• Text under study
|---|

By Michael Kinyanjui

Until my psychiatrist diagnosed me with bipolar disorder and prescribed medication, every aspect of my life was broken. I rarely talked to my family, and my friends were a distant memory. Worst of all was not knowing why everything was so screwed up. The one conclusion I reached was that it was my fault. It was my fault for getting arrested twice, and it was my fault for burning every bridge I'd ever created. I hated myself, and I hated being a burden on my family. I avoided every mirror in or out the house in order to keep from looking at myself. I knew once I saw the thing I had become, no inspirational video on YouTube would stop the inevitable end. As part of my recovery, I wrote my book Highest of Highs to Lowest of Lows: My Battles With Bipolar Disorder (EditPros LLC ISBN: 978-1-937317-42-0) in the hope of guiding other people who are suffering as I had.

My manic episodes were outrageous. From driving 120 miles an hour to being arrested in a different country – there was no stopping me! I emptied my bank account (of $60,000), drank daily like it was New Year’s Eve, and I did all this on two to three hours of sleep. When I slept, I was having these vivid dreams that were filled with positivity and hid mania’s true intentions. Once my brain crashed, all hell broke loose. Bill collectors kept calling. Different counties were sending emails to me for payments of speeding tickets, parking tickets, and so on. In addition, friends would avoid me because of something I said or did. The only thing that kept me sane was hard liquor. I was drinking from the time the sun rose, to when my body and brain tapped out. It was truly hell on Earth. The worst thing was knowing everything that happened was caused by my own doing, so getting help was out of the question.

Every time I thought of getting help, I was thwarted by a wave of nihilist thoughts that would flood my head, reminding me of everything I did during my mania . So, I decided nothing mattered, and death was the cure. I finally broke down when my father asked if I was okay. Tears just kept flowing. The next day I was taken to a psychiatrist and finally put on the proper medication. Thoughts of suicide went away, a sense of hope appeared and, surprisingly, I had an urgency to get a job. One day sitting in my room, for some reason, I wrote a whole page detailing my first arrest. Four months and about 50,000 words later, I went looking for a publisher.

Finding the right medication was a blessing. My only regret is not starting it in my adolescent years. Besides the help I gained from writing Highest of Highs to Lowest of Lows, I also wanted teens who may be suffering from bipolar disorder to read my story and seek help. My life as a teen was filled with anxiety attacks, mood swings, and days when I couldn't get out of bed. I hate the fact there are young people out there going through hell, while adults blame it on puberty. It's sad! A lot of adolescents will live with undiagnosed bipolar disorder and go through obstacles and hardships that functioning people wouldn't dream of. How do you explain looking in the mirror and realizing you were a completely different person yesterday? Well, if word spread to younger people to seek help, they wouldn't have to miss out on the good things in life.

Highest of Highs to Lowest of Lows documents my past with stories that people can relate to. It's about new beginnings. It’s about leaving an unpredictable life and moving forward – learning how to love and making peace with things I can't control. Although the book is about my life, the message I want to convey to people is “You're not alone.” Whether you have a mental illness, or not, reach out to your family, a friend, or a colleague and say, “Hey, can we talk?" or something along those lines. With this experience behind me, I figure that it's better to be vulnerable for a moment than to suffer endlessly.

Comments

What a great account of pre-diagnosis. Because of my experiences with Bipolar and a desire to help and educate others, I became a mental health advocate. A lot has changed in those 17 years, definitely for the better.

|---|

• Given material
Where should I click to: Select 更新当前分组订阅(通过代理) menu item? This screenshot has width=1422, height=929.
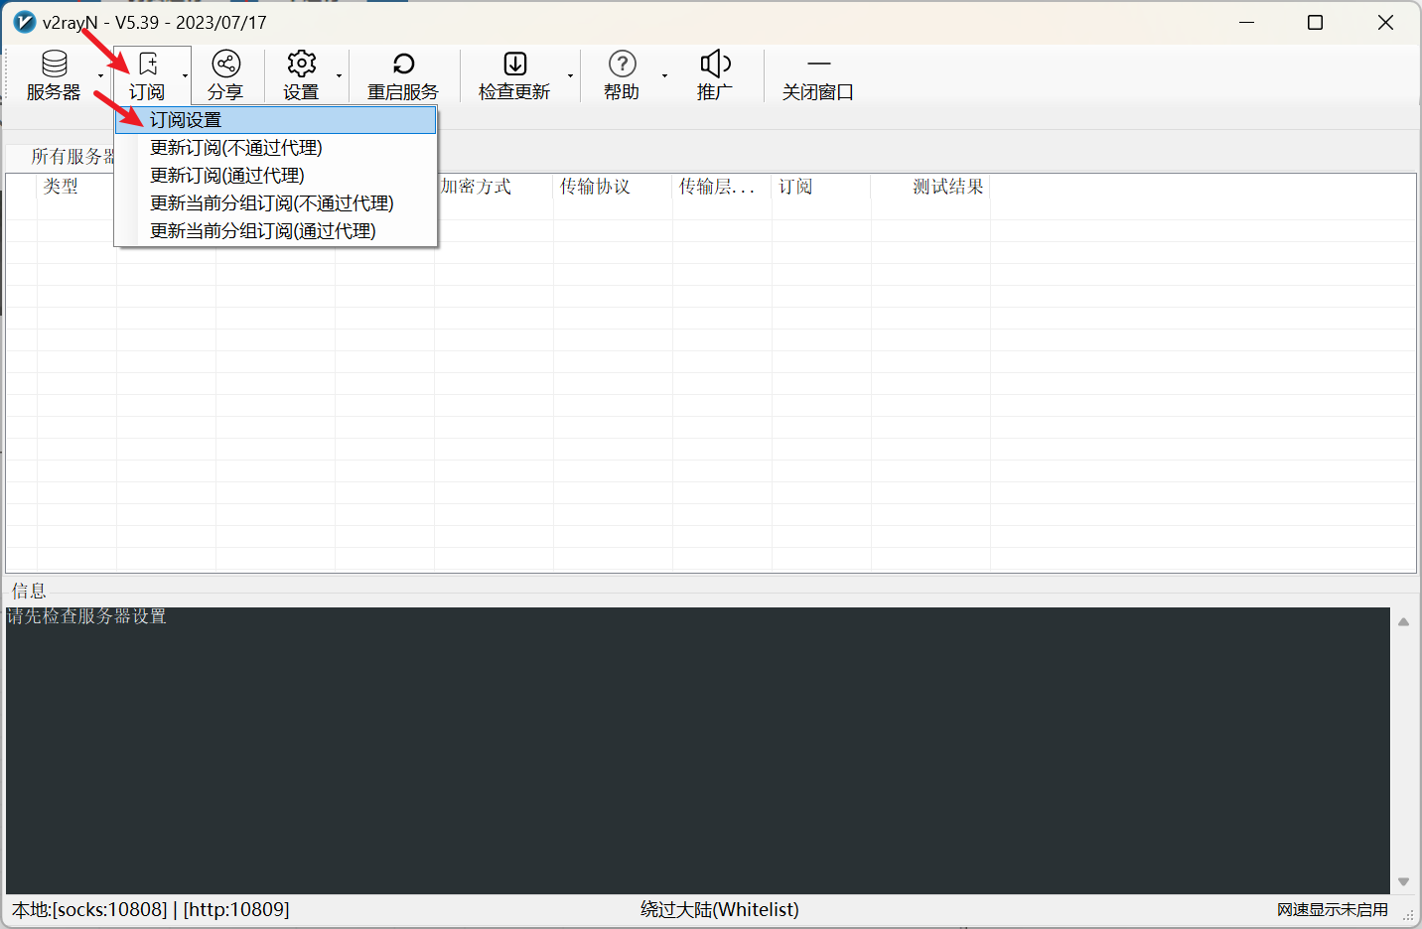263,231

|---|

• Check your understanding
a) In the essay on bipolar disorder, what does the author say their life as a teen was filled with? List every item.
b) Retype the stretch of the essay on bipolar disorder from "Highest of Highs to Lowest of Lows documents" through "for the better.".
The lines have no connection to the essay on bipolar disorder.

• Solutions to each task
a)
- Anxiety attacks
- Mood swings
- Days when the author couldn't get out of bed

b)
Highest of Highs to Lowest of Lows documents my past with stories that people can relate to. It's about new beginnings. It’s about leaving an unpredictable life and moving forward – learning how to love and making peace with things I can't control. Although the book is about my life, the message I want to convey to people is “You're not alone.” Whether you have a mental illness, or not, reach out to your family, a friend, or a colleague and say, “Hey, can we talk?" or something along those lines. With this experience behind me, I figure that it's better to be vulnerable for a moment than to suffer endlessly.

Comments

What a great account of pre-diagnosis. Because of my experiences with Bipolar and a desire to help and educate others, I became a mental health advocate. A lot has changed in those 17 years, definitely for the better.